"The Korean children are not playing by these trees, but by those."
Translation:A koreai gyerekek nem ezeknél a fáknál játszanak, hanem azoknál.
Is there a way to decide when to use the "-nál" construct and when to use "mellett"? My impression so far is that they can be used interchangeably but that is probably too simple...
In the case of a tree, I would say they are really interchangeable, since the tree is essentially radially symmetrical. As an example, though, if we were talking about a house, I would think something would have to be at the side of the house to be ház mellett, while it could be near the front or the back and be háznál.
This insistence on "the most natural" word order is incredibly irritating.
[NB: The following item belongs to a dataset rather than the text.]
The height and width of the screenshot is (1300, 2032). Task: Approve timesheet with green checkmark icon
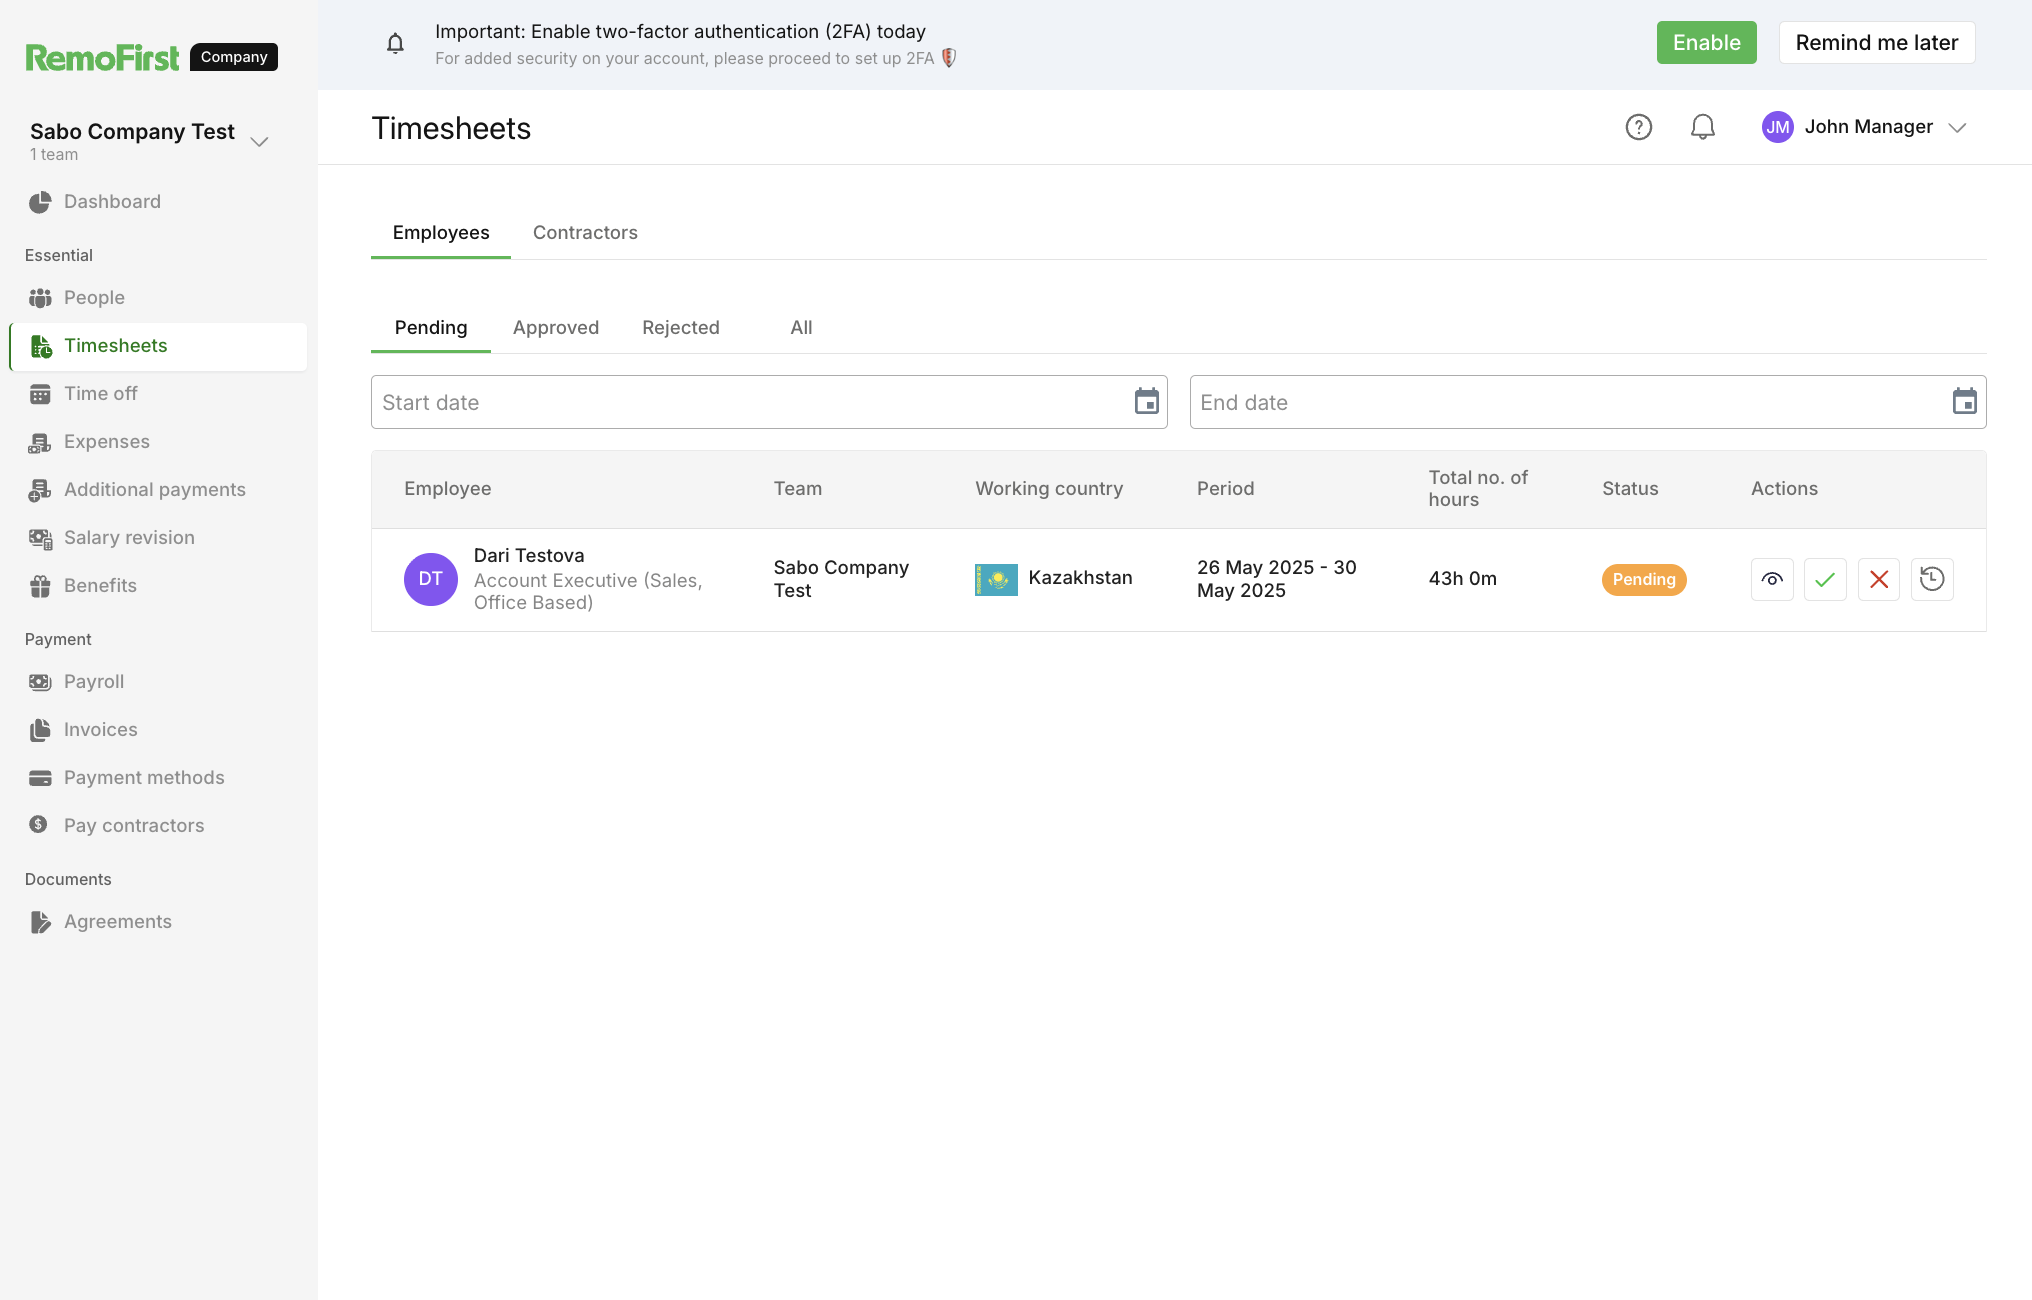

As with most declined and agglutinating languages, I see all sorts of word orders in the Hungarian texts I read.
There are, however, strict rules about what constitutes a neutral word order. In most cases that is the best choice. In some other cases there is an obvious focus in those cases the focus goes before the verb. In the texts you read the changing word order actually slightly changes the meaning of the sentence.
I agree that the meaning of the sentence, or at least the connotation, changes with a change in word order, but I disagree that a neutral word order is the appropriate translation of a sentence that has absolutely no context. Since it has no context, any sentence in the target language that can be a possible translation of the sentence in the source language should be acceptable.